» GIVEN REQUEST: Copy the data below verbatim, from the line with "You are a GUI" to the line with "Viewport: 1568px width, 515px", inclusive.

* begin AVAILABLE DATA *

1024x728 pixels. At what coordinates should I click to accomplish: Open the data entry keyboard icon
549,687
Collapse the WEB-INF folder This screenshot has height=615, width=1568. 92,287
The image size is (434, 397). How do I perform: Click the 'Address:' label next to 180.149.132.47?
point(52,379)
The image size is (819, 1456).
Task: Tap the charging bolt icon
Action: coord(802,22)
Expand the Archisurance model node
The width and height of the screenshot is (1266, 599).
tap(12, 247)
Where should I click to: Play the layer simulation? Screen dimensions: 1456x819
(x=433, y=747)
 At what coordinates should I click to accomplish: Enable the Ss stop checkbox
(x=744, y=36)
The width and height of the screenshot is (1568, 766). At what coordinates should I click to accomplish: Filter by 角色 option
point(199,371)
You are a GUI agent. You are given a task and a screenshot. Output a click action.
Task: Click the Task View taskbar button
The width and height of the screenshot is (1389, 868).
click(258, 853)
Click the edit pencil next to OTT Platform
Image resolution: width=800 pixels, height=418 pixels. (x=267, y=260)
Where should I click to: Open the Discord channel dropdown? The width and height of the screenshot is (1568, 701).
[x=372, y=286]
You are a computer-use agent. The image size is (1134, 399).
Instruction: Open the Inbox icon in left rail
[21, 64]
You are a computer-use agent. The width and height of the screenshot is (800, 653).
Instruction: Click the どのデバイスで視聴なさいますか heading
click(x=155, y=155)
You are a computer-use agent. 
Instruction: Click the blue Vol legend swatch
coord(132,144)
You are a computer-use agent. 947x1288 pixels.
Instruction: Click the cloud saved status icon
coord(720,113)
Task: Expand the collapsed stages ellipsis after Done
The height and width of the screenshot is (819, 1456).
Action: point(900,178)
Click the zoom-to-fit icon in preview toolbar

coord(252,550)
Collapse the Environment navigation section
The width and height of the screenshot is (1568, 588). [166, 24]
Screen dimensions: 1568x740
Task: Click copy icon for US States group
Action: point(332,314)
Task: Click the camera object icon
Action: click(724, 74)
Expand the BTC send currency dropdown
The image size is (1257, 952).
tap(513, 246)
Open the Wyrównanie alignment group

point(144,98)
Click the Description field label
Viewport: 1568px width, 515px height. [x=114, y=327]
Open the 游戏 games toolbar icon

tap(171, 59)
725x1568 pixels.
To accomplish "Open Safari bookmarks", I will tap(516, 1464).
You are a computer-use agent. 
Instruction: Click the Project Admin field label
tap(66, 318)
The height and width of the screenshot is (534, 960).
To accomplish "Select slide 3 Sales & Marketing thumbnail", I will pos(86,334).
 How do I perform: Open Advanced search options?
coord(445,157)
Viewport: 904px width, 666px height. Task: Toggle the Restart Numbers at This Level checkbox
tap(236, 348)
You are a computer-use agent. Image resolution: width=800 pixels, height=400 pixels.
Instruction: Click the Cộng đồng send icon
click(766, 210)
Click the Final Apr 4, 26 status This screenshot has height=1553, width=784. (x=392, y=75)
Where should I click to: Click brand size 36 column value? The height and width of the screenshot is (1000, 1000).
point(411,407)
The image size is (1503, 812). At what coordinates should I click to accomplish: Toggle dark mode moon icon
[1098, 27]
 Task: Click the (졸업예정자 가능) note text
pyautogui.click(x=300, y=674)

* end AVAILABLE DATA *

» SOLUTION TO THE EXERCISE:
You are a GUI agent. You are given a task and a screenshot. Output a click action.
Task: Click the Task View taskbar button
The width and height of the screenshot is (1389, 868).
click(258, 853)
Click the edit pencil next to OTT Platform
Image resolution: width=800 pixels, height=418 pixels. (x=267, y=260)
Where should I click to: Open the Discord channel dropdown? The width and height of the screenshot is (1568, 701).
[x=372, y=286]
You are a computer-use agent. The image size is (1134, 399).
Instruction: Open the Inbox icon in left rail
[21, 64]
You are a computer-use agent. The width and height of the screenshot is (800, 653).
Instruction: Click the どのデバイスで視聴なさいますか heading
click(x=155, y=155)
You are a computer-use agent. 
Instruction: Click the blue Vol legend swatch
coord(132,144)
You are a computer-use agent. 947x1288 pixels.
Instruction: Click the cloud saved status icon
coord(720,113)
Task: Expand the collapsed stages ellipsis after Done
The height and width of the screenshot is (819, 1456).
Action: point(900,178)
Click the zoom-to-fit icon in preview toolbar

coord(252,550)
Collapse the Environment navigation section
The width and height of the screenshot is (1568, 588). [166, 24]
Screen dimensions: 1568x740
Task: Click copy icon for US States group
Action: point(332,314)
Task: Click the camera object icon
Action: click(724, 74)
Expand the BTC send currency dropdown
The image size is (1257, 952).
tap(513, 246)
Open the Wyrównanie alignment group

point(144,98)
Click the Description field label
Viewport: 1568px width, 515px height. [x=114, y=327]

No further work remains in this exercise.